Use either the triangle inequality rule or the reverse triangle inequality rule in conjunction with landmark travel time to formulate a consistent heuristic $h_L(n)$ for a node $n$ expanded by an A* search between $s$ and $t$. For simplicity you may assume that it all roads are traversible in both directions, at exactly the same speed. In other words $T(a, b)$ = $T(b, a)$.
c Let $h_1$ and $h_2$ be consistent heuristics. Define a new heuristic $h(s) = \max\{h_1(s), h_2(s)\}$. Prove that $h$ is consistent.
d Let's say you have $K$ landmarks $(L_1, L_2, ... , L_K)$. Use the intuition from part (c), and your heuristics from parts (a) and (b) to create a single fastest path heuristic function.
e Sometimes new roads are constructed, and sometimes roads are closed for repair. Suppose a heuristic $h$ is consistent for a particular state space model. If new edges are added to the search space graph, does $h$ remain consistent for the new model? What if edges are removed? In both cases, give a proof or a counterexample.
f Optional: Think up your own improvement over the base Dijkstra algorithm for finding the fastest path between two points. Alternatively how would you solve this problem if you were optimizing something other than speed (e.g. how beautiful a route is)?

3. Autonomous TA

Due to the use of computer tools in education, there is a unprecedented amount of data on how students learn which has enabled new artificial intelligence research topics. In this problem our objective is to write an autonomous TA who can give hints (at the optimal time) to a student who is working on a homework assignment $H$.

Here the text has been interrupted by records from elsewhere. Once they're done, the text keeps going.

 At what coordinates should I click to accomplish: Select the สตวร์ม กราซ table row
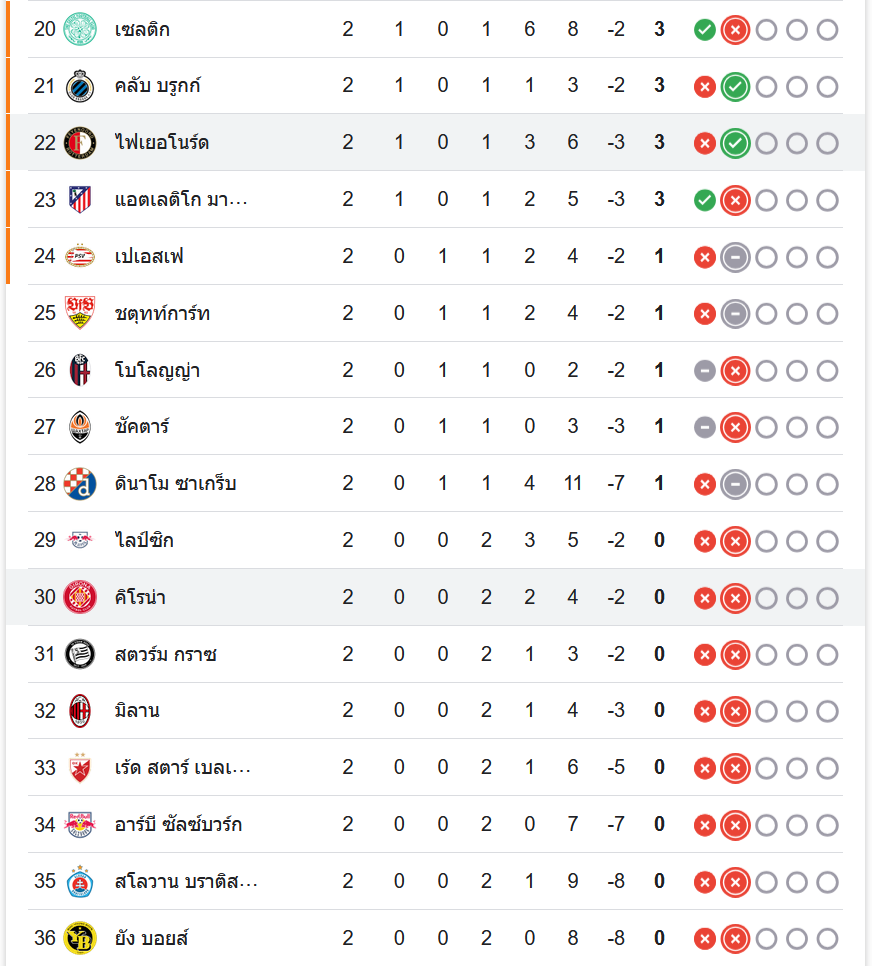[x=400, y=655]
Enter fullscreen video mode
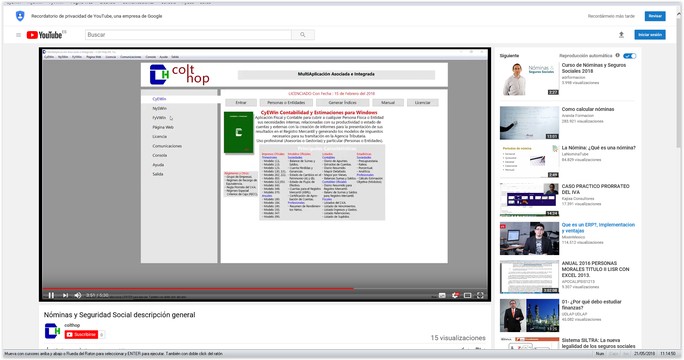This screenshot has width=684, height=360. (480, 295)
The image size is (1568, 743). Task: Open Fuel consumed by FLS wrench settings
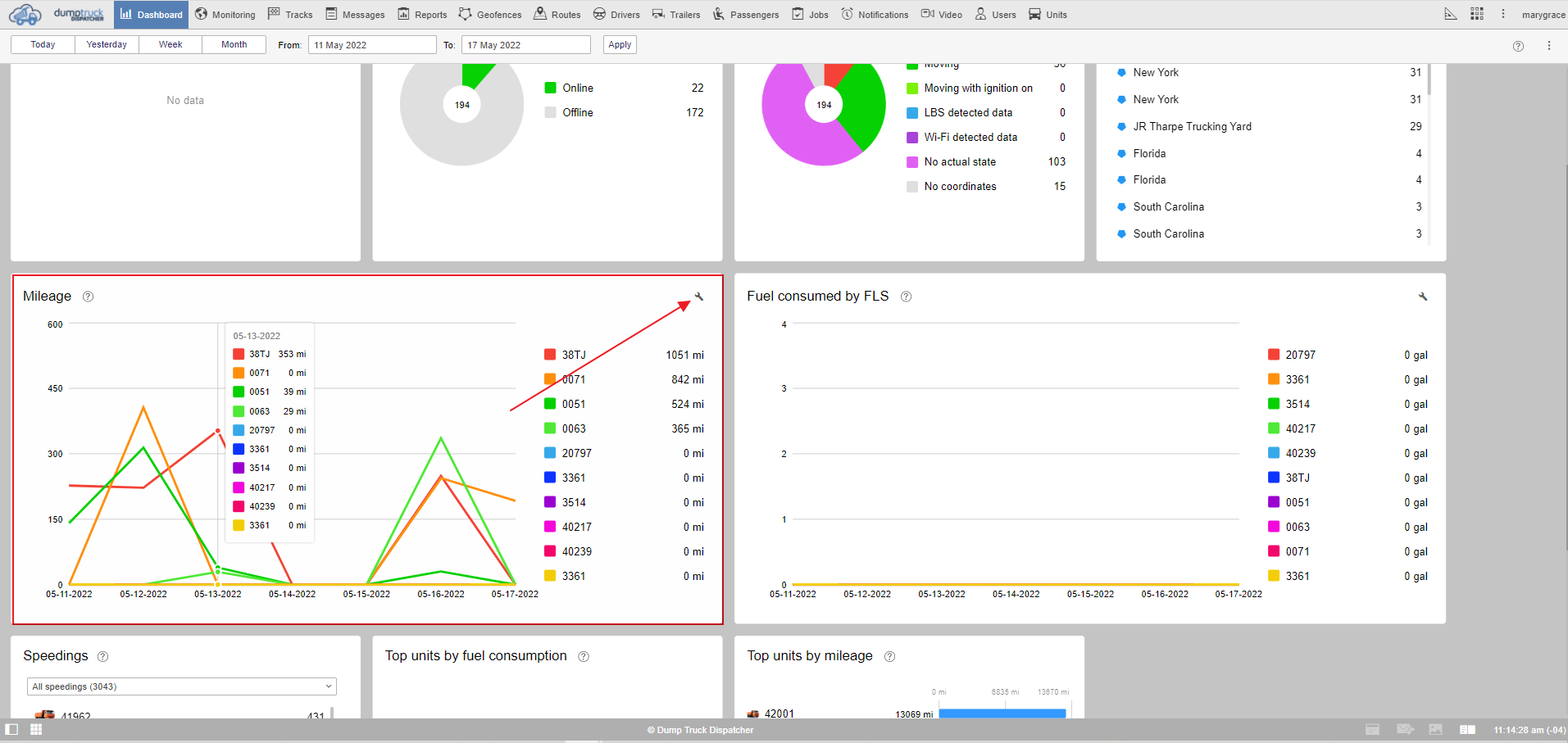pos(1423,297)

Figure 4: The state machine for CS106A students solving Checkerboard Karel. The state machine depicts the probability of a student being in a node and the probability of a student changing states. Node $s$ is the starter code and $g_1$ and $g_2$ are two solutions. Hints received by students (and how they affect the state transitions) are not displayed.

Hints:

For homework $H$ both the human TAs and our new autonomous TA are only allowed to give hints from a predetermined set of 5 hints. We will assume each hint can (and should) only be given to a student once.

Dataset:

In the past tens of thousands of students have solved $H$ using our editor. For each of the past students we have:

  • A copy of the students partial solutions, saved in 5 minute intervals as they solve $H$.
  • A history of the hints that the student has received from a human TA in-between each five minute interval.
  • The student's midterm score.

Not all students complete the assignment. There are a few states which are correct solutions, but a student can stop at any time.

Discretization:

To make our problem discrete we have chosen a set of 30 most representative states that a student's partial solution can be in and we have created a function nearest(studentsWork) that returns the best fit state for any solution or partial solution. A state could be something like "the student hasn't started yet" or "the student has solved the first subproblem using algorithm $x$."

Task:

Formalize the task of chosing which (if any) hint our autonomous TA should give to a new student at a particular time as a Markov Decision Problem where the TA also considers what future hints it will give. The objective we want to maximize will be the student's expected midterm grade. For this problem we are going to make the assumption that a student's next state is a probabilistic event that depends on the student's current state and the autonomous TA's action but that it is unaffected by the student's previous states and TA's previous actions. For each part of your formalization explain briefly how you could compute the necessary values using the past students data.

There are many different solutions to this problem. The expectation is that your formalization would reasonably allow a TA to give an autonomous hint. Creative solutions will be considered as extra credit.